As we bring our marred and damaged image and surrender ourselves to Jesus, God’s image in us is renewed day-by-day as we walk with Him in restored fellowship (Colossians 3:10). In Romans 8:29, Paul reminds us that we can be “conformed to the image of his Son.” Through the work of the Holy Spirit in us, we can become more and more like Him with ever-increasing glory! Paul writes in 2 Corinthians 3:18, “And we, who with unveiled faces all reflect the Lord's glory, are being transformed into his likeness with ever-increasing glory, which comes from the Lord, who is the Spirit.”

The truth that we are bearers of His Image will shape our view of ourselves and also our behavior toward one another. Since every person is stamped with the image of God, every life is sacred, precious, and valuable. C.S. Lewis wrote in The Weight of Glory: “There are no ordinary people. You have never met a mere mortal. The people you see every day, even the ones to whom you give little regard, are ones that are going to live forever either under salvation or judgment. Even the most obscure person is not ordinary in God’s eyes.”[2]

Therefore, we are to treat one another with dignity and worth. In 2 Corinthians 5:16, Paul states: “So from now on we regard no one from a worldly point of view. Though we once regarded Christ in this way, we do so no longer.” We should view every person as a brother or sister and as cherished children of God.

Through the presence, work, and power of the Holy Spirit, the image of God is being restored in us. As we are transformed and changed, our lives will reflect His glory.  We have the privilege of loving others as God loves them, honoring them as His image bearers, and pointing them to the restoring, transforming, and renewing power of Christ. 

Who are we? Where do we gain our value as individuals?

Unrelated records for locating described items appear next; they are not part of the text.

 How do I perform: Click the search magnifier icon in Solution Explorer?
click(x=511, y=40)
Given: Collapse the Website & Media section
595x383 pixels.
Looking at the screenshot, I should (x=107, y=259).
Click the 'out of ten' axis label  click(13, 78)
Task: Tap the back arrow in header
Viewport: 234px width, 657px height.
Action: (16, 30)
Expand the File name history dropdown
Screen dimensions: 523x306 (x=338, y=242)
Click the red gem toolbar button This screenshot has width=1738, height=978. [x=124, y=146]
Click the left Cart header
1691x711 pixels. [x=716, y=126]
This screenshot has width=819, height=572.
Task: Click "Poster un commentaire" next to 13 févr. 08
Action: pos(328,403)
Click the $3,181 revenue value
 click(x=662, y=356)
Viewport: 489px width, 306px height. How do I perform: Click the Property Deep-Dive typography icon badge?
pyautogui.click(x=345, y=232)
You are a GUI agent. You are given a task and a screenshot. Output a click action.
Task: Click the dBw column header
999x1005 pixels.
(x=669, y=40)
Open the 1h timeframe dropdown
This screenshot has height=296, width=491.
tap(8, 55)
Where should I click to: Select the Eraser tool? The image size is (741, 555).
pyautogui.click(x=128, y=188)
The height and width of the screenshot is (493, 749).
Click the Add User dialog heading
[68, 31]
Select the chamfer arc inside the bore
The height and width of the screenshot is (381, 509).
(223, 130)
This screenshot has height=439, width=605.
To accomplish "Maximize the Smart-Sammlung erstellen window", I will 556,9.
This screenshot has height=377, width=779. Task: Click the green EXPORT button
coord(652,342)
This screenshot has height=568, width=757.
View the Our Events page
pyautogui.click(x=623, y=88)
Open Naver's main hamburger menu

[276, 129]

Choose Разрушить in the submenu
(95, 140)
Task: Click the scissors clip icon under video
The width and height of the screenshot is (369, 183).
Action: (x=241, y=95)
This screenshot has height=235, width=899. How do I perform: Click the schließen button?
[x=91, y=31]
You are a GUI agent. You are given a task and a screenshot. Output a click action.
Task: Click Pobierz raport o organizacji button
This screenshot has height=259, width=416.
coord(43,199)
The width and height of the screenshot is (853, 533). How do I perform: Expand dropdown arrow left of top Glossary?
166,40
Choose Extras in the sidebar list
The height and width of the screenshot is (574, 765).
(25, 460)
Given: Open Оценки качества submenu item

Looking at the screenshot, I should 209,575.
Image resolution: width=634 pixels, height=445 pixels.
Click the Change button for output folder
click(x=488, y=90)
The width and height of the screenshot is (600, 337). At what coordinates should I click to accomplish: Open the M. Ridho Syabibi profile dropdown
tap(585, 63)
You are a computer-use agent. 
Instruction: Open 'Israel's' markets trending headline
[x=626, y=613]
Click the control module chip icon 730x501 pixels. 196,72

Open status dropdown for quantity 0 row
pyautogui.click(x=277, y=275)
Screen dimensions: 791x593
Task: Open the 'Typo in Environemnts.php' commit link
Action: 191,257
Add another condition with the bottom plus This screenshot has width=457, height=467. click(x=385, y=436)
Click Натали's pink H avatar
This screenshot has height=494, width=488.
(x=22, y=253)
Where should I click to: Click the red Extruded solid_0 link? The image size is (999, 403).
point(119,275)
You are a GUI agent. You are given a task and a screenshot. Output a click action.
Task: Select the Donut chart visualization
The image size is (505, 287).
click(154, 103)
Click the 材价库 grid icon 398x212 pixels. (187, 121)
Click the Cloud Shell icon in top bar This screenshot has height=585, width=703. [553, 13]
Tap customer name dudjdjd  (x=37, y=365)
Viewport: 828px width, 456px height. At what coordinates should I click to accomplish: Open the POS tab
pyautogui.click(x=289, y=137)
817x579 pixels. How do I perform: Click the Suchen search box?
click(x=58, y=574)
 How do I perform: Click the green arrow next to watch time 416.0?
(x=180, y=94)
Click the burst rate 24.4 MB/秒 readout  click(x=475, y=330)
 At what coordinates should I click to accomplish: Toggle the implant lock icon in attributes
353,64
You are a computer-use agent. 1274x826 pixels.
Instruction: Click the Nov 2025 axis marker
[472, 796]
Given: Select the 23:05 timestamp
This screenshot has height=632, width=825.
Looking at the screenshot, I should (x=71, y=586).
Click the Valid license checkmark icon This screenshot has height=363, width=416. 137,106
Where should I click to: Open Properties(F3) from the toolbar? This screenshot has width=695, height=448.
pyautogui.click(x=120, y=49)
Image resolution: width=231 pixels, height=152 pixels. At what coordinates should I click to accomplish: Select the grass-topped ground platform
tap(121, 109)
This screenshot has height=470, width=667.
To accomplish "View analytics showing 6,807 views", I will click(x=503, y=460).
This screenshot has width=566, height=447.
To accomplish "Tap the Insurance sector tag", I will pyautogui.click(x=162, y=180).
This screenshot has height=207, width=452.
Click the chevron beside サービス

Peter reminds us in 1 Peter 2:9-10: “But you are the ones chosen by God, chosen for the high calling of priestly work, chosen to be a holy people, God's instruments to do his work and speak out for him, to tell others of the night-and-day difference he made for you—from nothing to something, from rejected to accepted” (MSG).

In this we rejoice . . . we are children of God!

David Graves has served the Church of the Nazarene as a general superintendent since 2009.

Holiness Today, May/June 2022

[1] Carl F. Keil and Franz Delitzsch, Biblical Commentary on the Old Testament, (Grand Rapids: William B. Eerdmans Publishing Company, 1996), 1:39.

[2] C. S. Lewis, The Weight of Glory (Grand Rapids: William B. Eerdmans Publishing Company, 1965), 15.